Unnamed: 0,Human Baseline,Original Model
0,Ms. Dawson helps #Person1# to write a memo to ...,#Person1#: I need to take a dictation for you. #
1,In order to prevent employees from wasting tim...,#Person1#: I need to take a dictation for you. #
2,Ms. Dawson takes a dictation for #Person1# abo...,#Person1#: I need to take a dictation for you. #
3,#Person2# arrives late because of traffic jam....,The traffic jam at the Carrefour intersection ...
4,#Person2# decides to follow #Person1#'s sugges...,The traffic jam at the Carrefour intersection ...
5,#Person2# complains to #Person1# about the tra...,The traffic jam at the Carrefour intersection ...
6,#Person1# tells Kate that Masha and Hero get d...,Masha and Hero are getting divorced.
7,#Person1# tells Kate that Masha and Hero are g...,Masha and Hero are getting divorced.
8,#Person1# and Kate talk about the divorce betw...,Masha and Hero are getting divorced.
9,#Person1# and Brian are at the birthday party ...,"#Person1#: Happy Birthday, Brian. #Person2#: I'"


In [13]:
original_model_results = rouge.compute(
    predictions=original_model_summaries, 
    references=human_baseline_summaries, 
    use_aggregator=True, 
    use_stemmer=True)

print(original_model_results)

{'rouge1': 0.3043025373670535, 'rouge2': 0.11228756210130228, 'rougeL': 0.2602913752913753, 'rougeLsum': 0.25733446959253414}


## 3. Perform Parameter Efficient Fine-Tuning (PEFT)
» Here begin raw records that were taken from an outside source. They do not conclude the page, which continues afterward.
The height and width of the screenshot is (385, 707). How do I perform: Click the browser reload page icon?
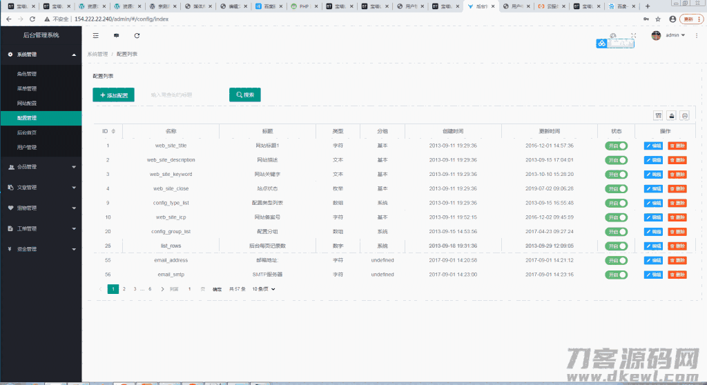click(32, 19)
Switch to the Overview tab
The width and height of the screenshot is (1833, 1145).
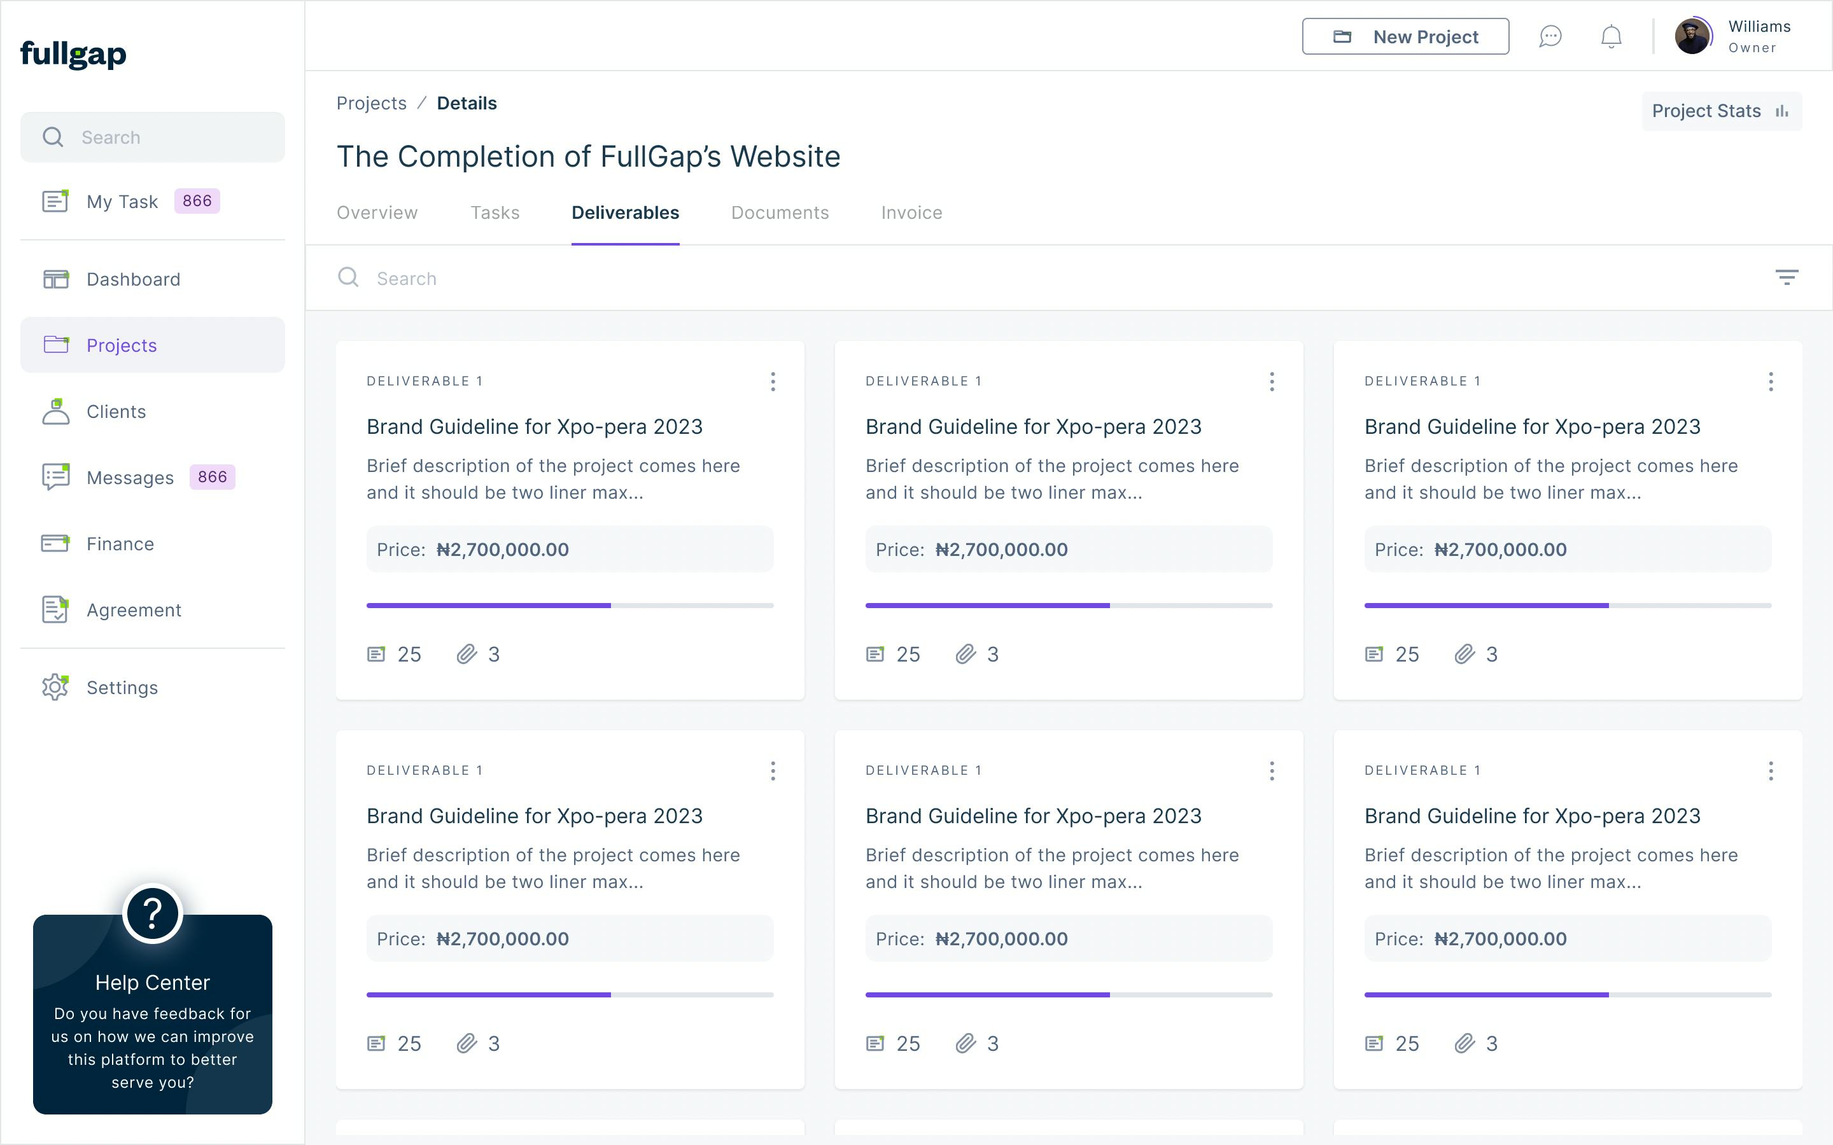point(377,213)

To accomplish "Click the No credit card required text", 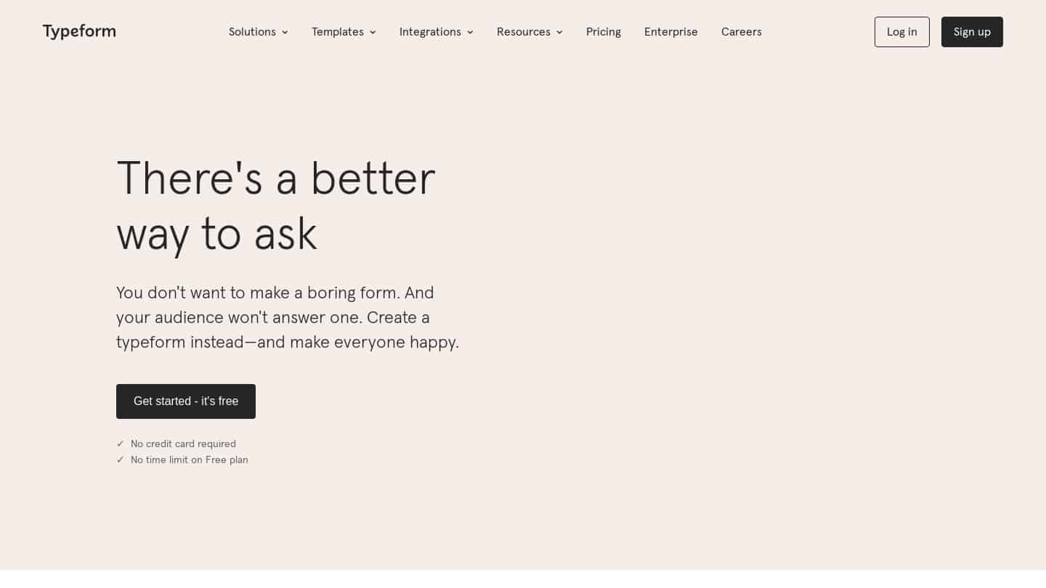I will [x=183, y=444].
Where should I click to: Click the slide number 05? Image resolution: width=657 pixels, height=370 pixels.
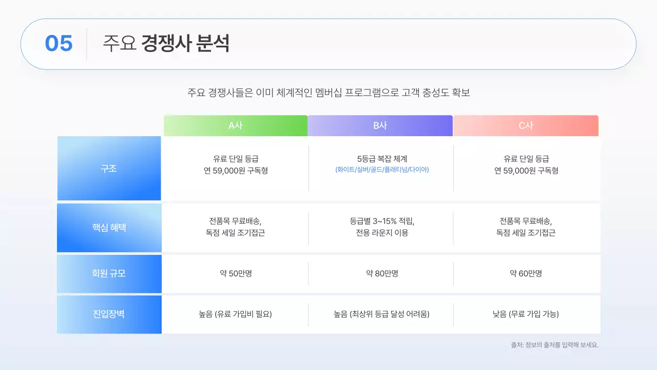(59, 44)
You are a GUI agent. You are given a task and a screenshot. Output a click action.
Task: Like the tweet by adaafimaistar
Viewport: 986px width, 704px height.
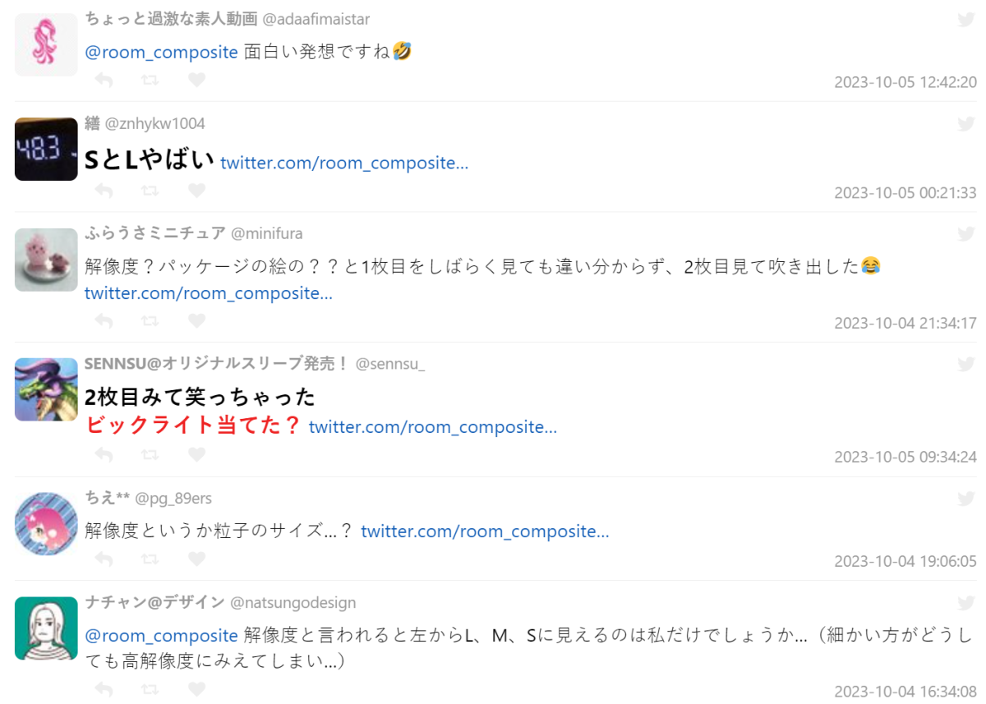(x=196, y=81)
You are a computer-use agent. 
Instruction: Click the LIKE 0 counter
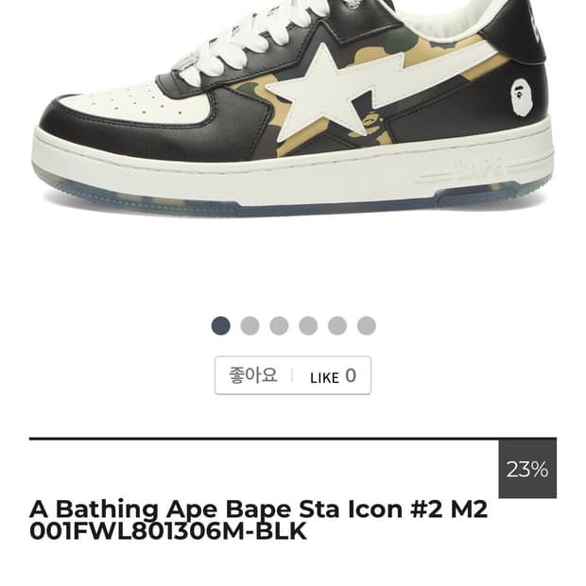[333, 376]
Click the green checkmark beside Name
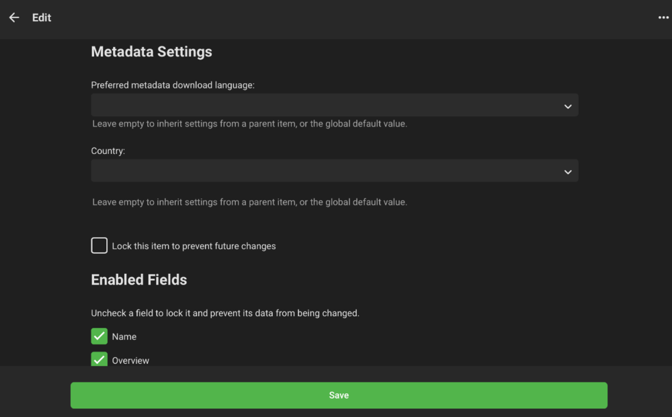The height and width of the screenshot is (417, 672). click(99, 336)
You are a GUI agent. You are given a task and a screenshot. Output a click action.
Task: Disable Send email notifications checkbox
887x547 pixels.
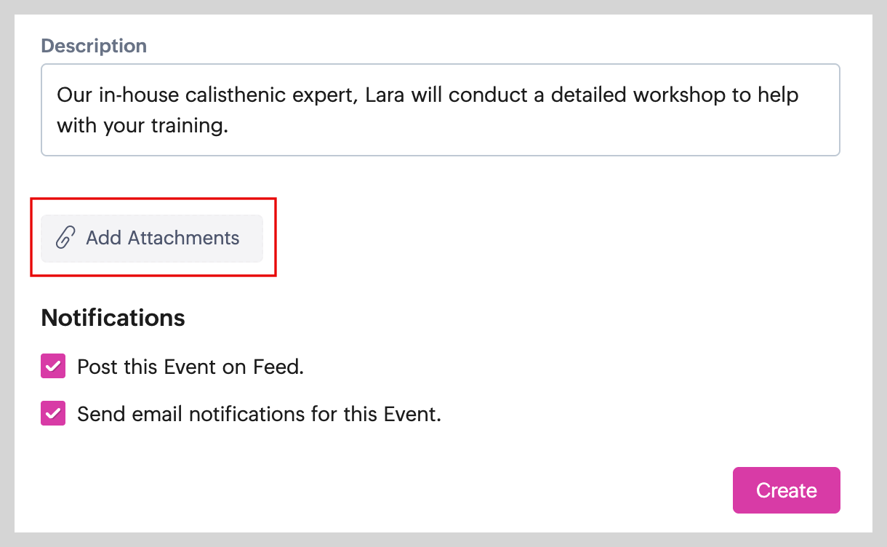[53, 414]
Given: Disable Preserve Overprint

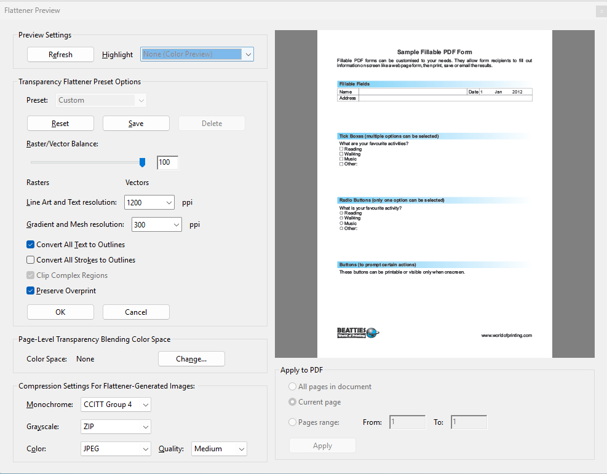Looking at the screenshot, I should pos(30,290).
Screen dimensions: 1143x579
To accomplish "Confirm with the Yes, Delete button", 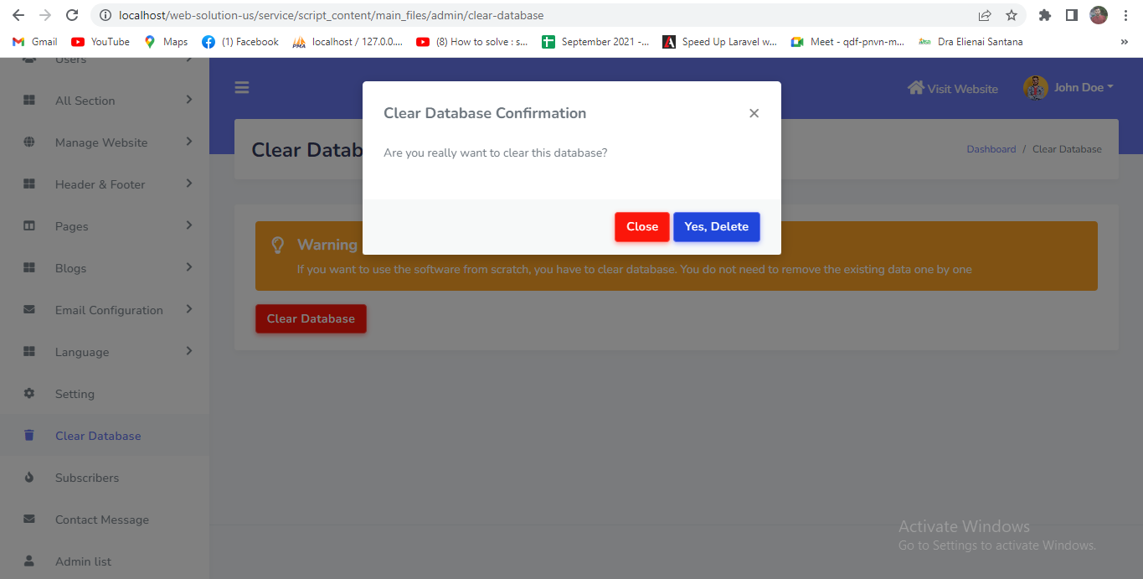I will (716, 227).
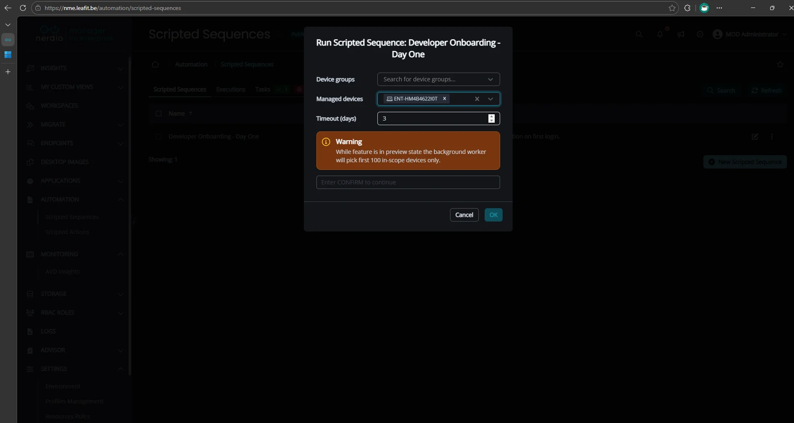The width and height of the screenshot is (794, 423).
Task: Open the Endpoints section icon
Action: click(x=30, y=143)
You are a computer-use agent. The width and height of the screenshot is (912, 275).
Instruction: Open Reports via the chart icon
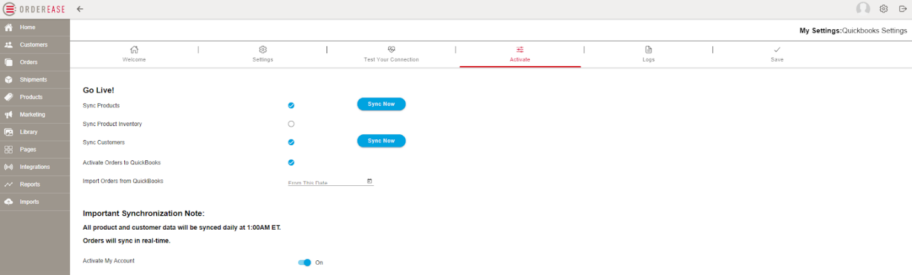tap(9, 185)
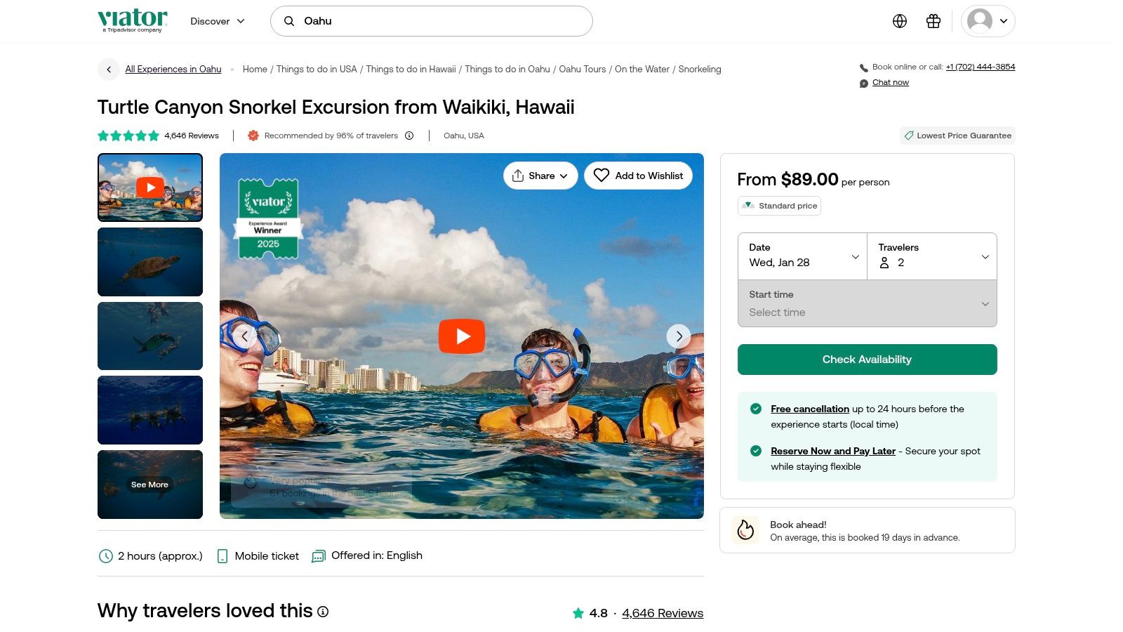Screen dimensions: 1123x632
Task: Open the user profile account menu
Action: (988, 21)
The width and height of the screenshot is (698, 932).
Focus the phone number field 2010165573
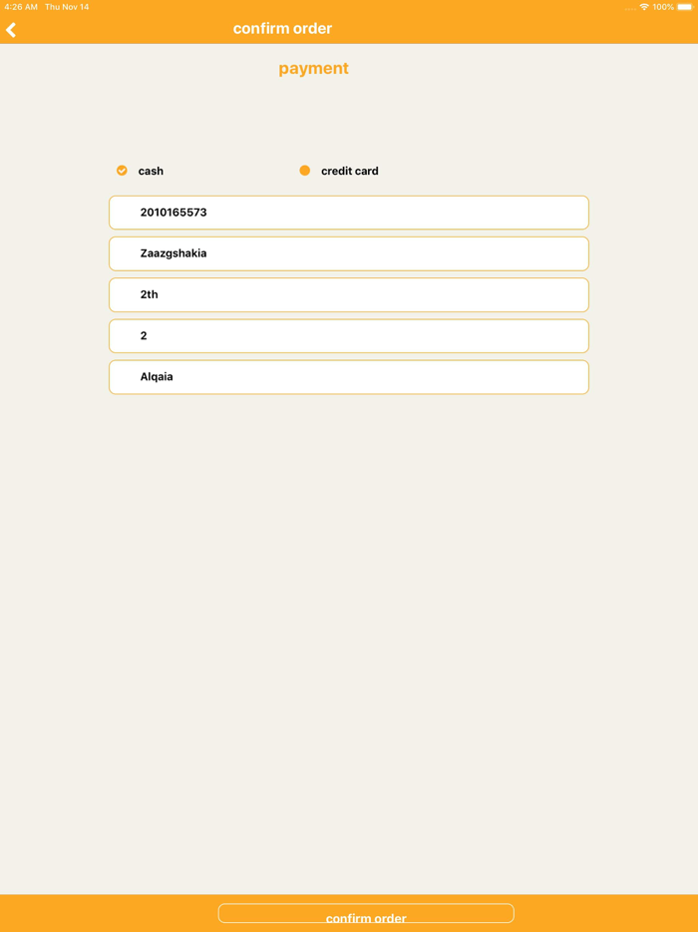pos(349,213)
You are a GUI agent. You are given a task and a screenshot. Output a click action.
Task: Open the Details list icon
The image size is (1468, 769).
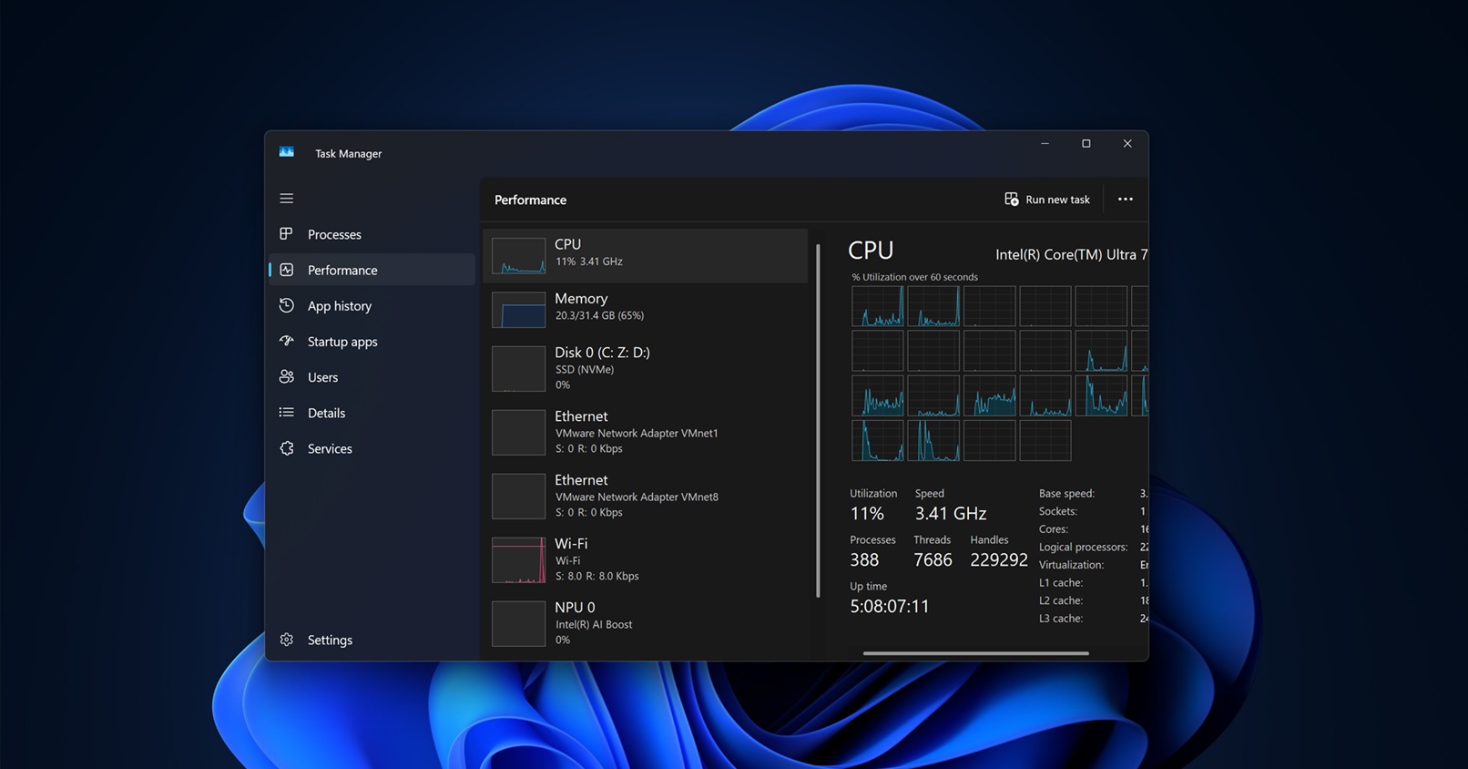pos(287,413)
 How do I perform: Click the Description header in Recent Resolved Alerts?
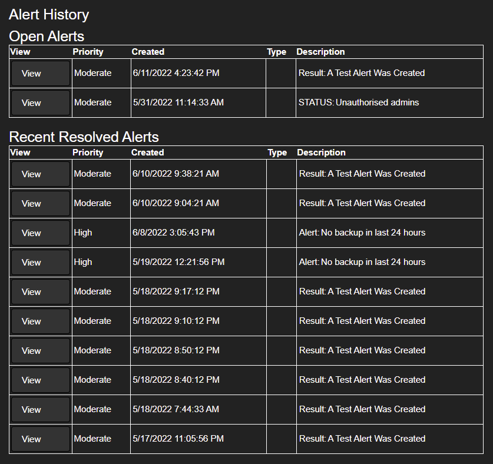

PEFT is a generic term tha includes **Low-Rank Adaptation (LoRA)** and prompt tuning (NOT THE SAME as prompt engineering!). LoRA at a very high level allows the user to fine-tune their model using fewer compute resources (in some cases a single GPU). After fine-tuning for a specific task, use case or tenant with LoRA, the result is that the original LLM remains unchange and a newly-trained "LoRA adapter" emerges. This LoRA adapter is much, much smaller than the original LLM (MBs vs GBs). 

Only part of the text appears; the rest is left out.